予備役にもいくつかパターンがあるので、今回、事件をおこした連中は「パートタイム兵」などと言われるものだ。つまり、正規の軍人として訓練を受けたことがなく、年に何日かの訓練を受けるというパターンだ。
こうした予備役は、必要な時だけ召集される。そして、高度な練度が必要とされる最前線には現役兵部隊が投入される一方で、後方や留守の任務につくものだ。
こうした制度は(多少の違いはあるが)各国にあるもので、日本・自衛隊でも予備自衛官補からの予備自衛官になると、自衛官経験がなくても50日/3年の訓練を受ける「パートタイム軍人」になることができる。
ただ、近年、米軍の予備役兵の練度の低さは、それを訓練する職業軍人達の間で問題になっていたようだ。体力はあるから手当で小遣い稼ぎをしようという、程度の連中が集まっていたらしい。
刑務所といえば、日本でも囚人虐待事件が明るみにでたように、平時の先進国でも問題のおきやすいところだ(外界と閉鎖されていることと、看守は“絶対権力者”になるからだ)。
練度の低い予備役兵を大規模にまとめて刑務所管理をすれば、こうなってしまうのは時間の問題だったといえよう。

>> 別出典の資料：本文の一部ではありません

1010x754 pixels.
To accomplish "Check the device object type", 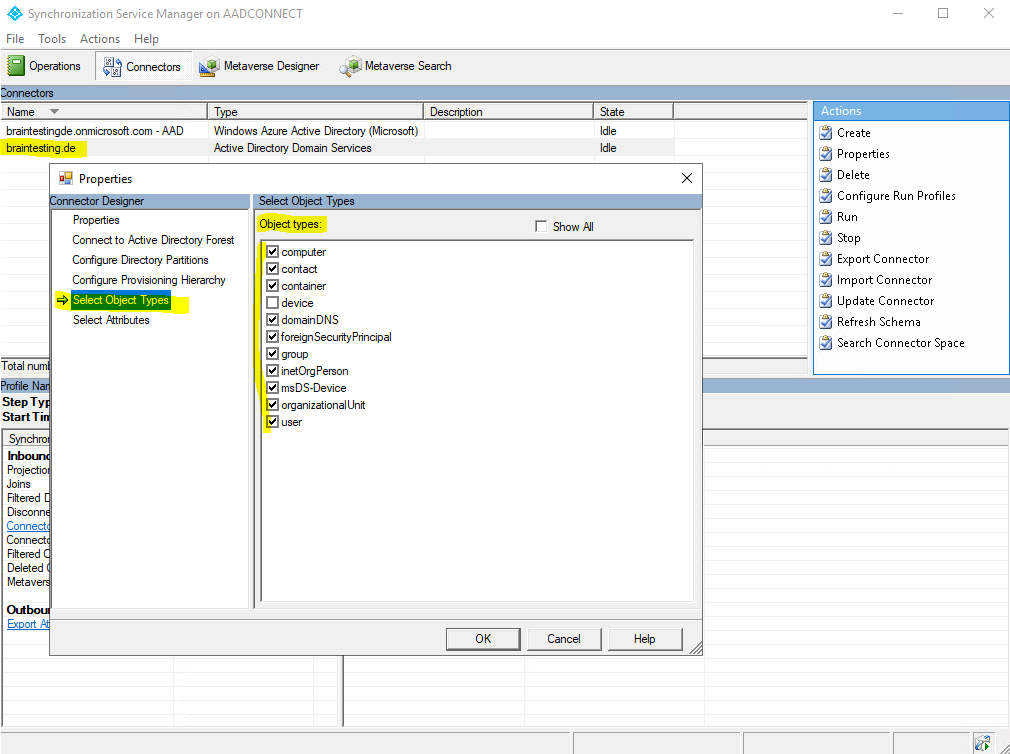I will 272,303.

一方、私は「組織的な犯罪」という見方は疑問視している。
この刑務所管理部隊全体で行っていた(黙認していた)という意味でなら肯定するが、「米軍として」というなら否ということだ。
いくら占領統治が下手だとはいえ、その“復讐”として、こんなことを行っても、米軍としてほとんど利がないからである。
情報部門の関与というのは多少は考えられるが、これも直接的に虐待を指示したというより、彼らがそういう拷問をしたのを見ていた・手伝った(ことがきっかけになった)、間接的な指示(強引・早急な情報収集の指示)なのではないかと私は考えている。
高級軍人というのは、大統領になったアイクや国務長官になったパウエルを引き合いに出すまでもなく、一般社会においてもエリートとして通用するようなメンバーであり、軍人ゆえの視野狭窄や、自己組織防衛などを差し引いても、捕虜虐待のメリットはまるでないのだから。